I have an immutable struct I'm using for a 3D vector. I am aware that basic getter properties are (supposed to be) inlined and therefore should perform identical to fields assuming you are in release configuration and running outside of VS without any influence from debugging or JIT suppression. However, that's not the behavior I'm seeing and I'm trying to figure out why. (By the way, I've read every other post about this on SO that I can find to no avail).

Setup: VS2019 v16.8.4, using .NET 5.0 & C#9. Release configuration, with Optimization enabled in all projects.
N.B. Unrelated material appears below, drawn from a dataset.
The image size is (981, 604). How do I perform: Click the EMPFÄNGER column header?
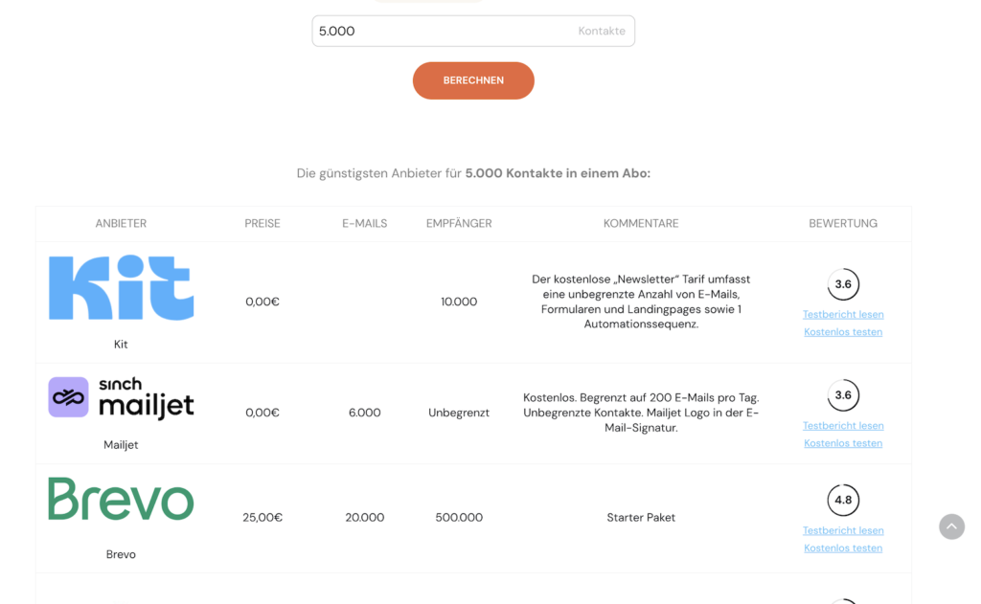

First, the relevant piece of my vector class using public fields (for comparison):

[Serializable]
[StructLayout(LayoutKind.Sequential, Pack = 1)]
public readonly struct Vector3
{
  public readonly double x;
  public readonly double y;
  public readonly double z;

  ...
}

and the Console app code to test the time to access a field from 1 million vectors. (I know I can do things to make the benchmark code better, such as increasing thread priority or warming up the function, but the key here is the difference between the performance I see when using fields vs. properties--which is consistent):

static void Main(string[] args)
{
  const int sampleSize = 1000000;
  var vectors = new Vector3[sampleSize];

  // Fill with random values.
  var rand = new Random();
  for (var i = 0; i < sampleSize; i++)
  {
    vectors[i] = new Vector3(rand.NextDouble(),
                             rand.NextDouble(),
                             rand.NextDouble());
  }

  double val;
  var sw = Stopwatch.StartNew();
  
  for (var i = 0; i < sampleSize; i++)
    val = vectors[i].x; //Access the field as a test.
  
  sw.Stop();
  Console.WriteLine($"Accessing the fields 1M times took {sw.ElapsedTicks} ticks.");

When I build this code in release configuration, start the command prompt, and run the executable, it takes around 3100 to 3400 ticks to access the x field a million times.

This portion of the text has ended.